## [Description of the task]
Repeat the entries shown below with every word and mark intact.

Top of Data section

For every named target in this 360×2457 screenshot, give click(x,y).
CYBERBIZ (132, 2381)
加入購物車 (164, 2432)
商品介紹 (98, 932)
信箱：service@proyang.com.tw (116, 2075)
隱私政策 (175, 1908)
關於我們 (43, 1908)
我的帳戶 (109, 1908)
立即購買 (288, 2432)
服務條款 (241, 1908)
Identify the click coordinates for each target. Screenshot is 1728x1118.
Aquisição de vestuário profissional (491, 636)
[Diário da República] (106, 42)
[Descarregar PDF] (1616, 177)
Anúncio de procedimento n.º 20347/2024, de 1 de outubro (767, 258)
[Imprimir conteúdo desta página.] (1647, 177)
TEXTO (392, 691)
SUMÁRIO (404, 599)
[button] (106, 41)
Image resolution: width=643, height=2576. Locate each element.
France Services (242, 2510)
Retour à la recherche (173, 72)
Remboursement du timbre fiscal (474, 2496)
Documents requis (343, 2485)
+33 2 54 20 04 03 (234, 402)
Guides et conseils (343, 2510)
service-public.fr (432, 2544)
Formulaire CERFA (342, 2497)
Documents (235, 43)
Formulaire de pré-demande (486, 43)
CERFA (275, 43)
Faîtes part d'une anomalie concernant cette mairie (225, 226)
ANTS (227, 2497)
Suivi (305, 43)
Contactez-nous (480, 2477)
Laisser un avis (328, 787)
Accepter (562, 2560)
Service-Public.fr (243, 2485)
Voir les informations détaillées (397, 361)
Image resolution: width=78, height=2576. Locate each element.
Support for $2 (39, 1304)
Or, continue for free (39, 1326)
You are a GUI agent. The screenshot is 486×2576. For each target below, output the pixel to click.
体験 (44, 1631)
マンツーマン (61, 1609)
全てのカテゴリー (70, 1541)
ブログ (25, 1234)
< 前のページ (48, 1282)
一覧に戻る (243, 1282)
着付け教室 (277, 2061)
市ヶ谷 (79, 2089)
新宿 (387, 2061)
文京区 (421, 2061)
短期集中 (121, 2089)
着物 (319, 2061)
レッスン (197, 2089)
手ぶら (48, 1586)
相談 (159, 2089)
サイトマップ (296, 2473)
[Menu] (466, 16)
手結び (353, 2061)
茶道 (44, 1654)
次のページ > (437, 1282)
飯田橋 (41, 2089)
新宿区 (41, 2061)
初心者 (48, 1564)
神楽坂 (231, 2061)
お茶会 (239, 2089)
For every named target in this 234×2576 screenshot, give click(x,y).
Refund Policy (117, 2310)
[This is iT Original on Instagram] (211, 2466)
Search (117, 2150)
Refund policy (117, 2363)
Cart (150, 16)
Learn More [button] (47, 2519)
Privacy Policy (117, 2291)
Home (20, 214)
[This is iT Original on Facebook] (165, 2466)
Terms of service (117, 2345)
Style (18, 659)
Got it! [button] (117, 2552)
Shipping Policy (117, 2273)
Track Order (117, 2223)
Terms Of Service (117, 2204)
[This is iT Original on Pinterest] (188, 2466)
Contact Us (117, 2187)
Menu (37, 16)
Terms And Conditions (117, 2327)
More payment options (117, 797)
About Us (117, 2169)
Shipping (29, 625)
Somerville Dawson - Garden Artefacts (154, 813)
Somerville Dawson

Bottom of Data section

## [Response area]
For every named target in this 360×2457 screenshot, give click(x,y).
CYBERBIZ (132, 2381)
加入購物車 (164, 2432)
商品介紹 (98, 932)
信箱：service@proyang.com.tw (116, 2075)
隱私政策 (175, 1908)
關於我們 (43, 1908)
我的帳戶 (109, 1908)
立即購買 (288, 2432)
服務條款 (241, 1908)
Identify the click coordinates for each target. Screenshot is 1728x1118.
Aquisição de vestuário profissional (491, 636)
[Diário da República] (106, 42)
[Descarregar PDF] (1616, 177)
Anúncio de procedimento n.º 20347/2024, de 1 de outubro (767, 258)
[Imprimir conteúdo desta página.] (1647, 177)
TEXTO (392, 691)
SUMÁRIO (404, 599)
[button] (106, 41)
Image resolution: width=643, height=2576. Locate each element.
France Services (242, 2510)
Retour à la recherche (173, 72)
Remboursement du timbre fiscal (474, 2496)
Documents requis (343, 2485)
+33 2 54 20 04 03 (234, 402)
Guides et conseils (343, 2510)
service-public.fr (432, 2544)
Formulaire CERFA (342, 2497)
Documents (235, 43)
Formulaire de pré-demande (486, 43)
CERFA (275, 43)
Faîtes part d'une anomalie concernant cette mairie (225, 226)
ANTS (227, 2497)
Suivi (305, 43)
Contactez-nous (480, 2477)
Laisser un avis (328, 787)
Accepter (562, 2560)
Service-Public.fr (243, 2485)
Voir les informations détaillées (397, 361)
Image resolution: width=78, height=2576. Locate each element.
Support for $2 (39, 1304)
Or, continue for free (39, 1326)
You are a GUI agent. The screenshot is 486×2576. For each target below, output the pixel to click.
体験 (44, 1631)
マンツーマン (61, 1609)
全てのカテゴリー (70, 1541)
ブログ (25, 1234)
< 前のページ (48, 1282)
一覧に戻る (243, 1282)
着付け教室 (277, 2061)
市ヶ谷 (79, 2089)
新宿 (387, 2061)
文京区 (421, 2061)
短期集中 (121, 2089)
着物 (319, 2061)
レッスン (197, 2089)
手ぶら (48, 1586)
相談 (159, 2089)
サイトマップ (296, 2473)
[Menu] (466, 16)
手結び (353, 2061)
茶道 (44, 1654)
次のページ > (437, 1282)
飯田橋 (41, 2089)
新宿区 (41, 2061)
初心者 (48, 1564)
神楽坂 (231, 2061)
お茶会 (239, 2089)
For every named target in this 234×2576 screenshot, give click(x,y).
Refund Policy (117, 2310)
[This is iT Original on Instagram] (211, 2466)
Search (117, 2150)
Refund policy (117, 2363)
Cart (150, 16)
Learn More [button] (47, 2519)
Privacy Policy (117, 2291)
Home (20, 214)
[This is iT Original on Facebook] (165, 2466)
Terms of service (117, 2345)
Style (18, 659)
Got it! [button] (117, 2552)
Shipping Policy (117, 2273)
Track Order (117, 2223)
Terms Of Service (117, 2204)
[This is iT Original on Pinterest] (188, 2466)
Contact Us (117, 2187)
Menu (37, 16)
Terms And Conditions (117, 2327)
More payment options (117, 797)
About Us (117, 2169)
Shipping (29, 625)
Somerville Dawson - Garden Artefacts (154, 813)
Somerville Dawson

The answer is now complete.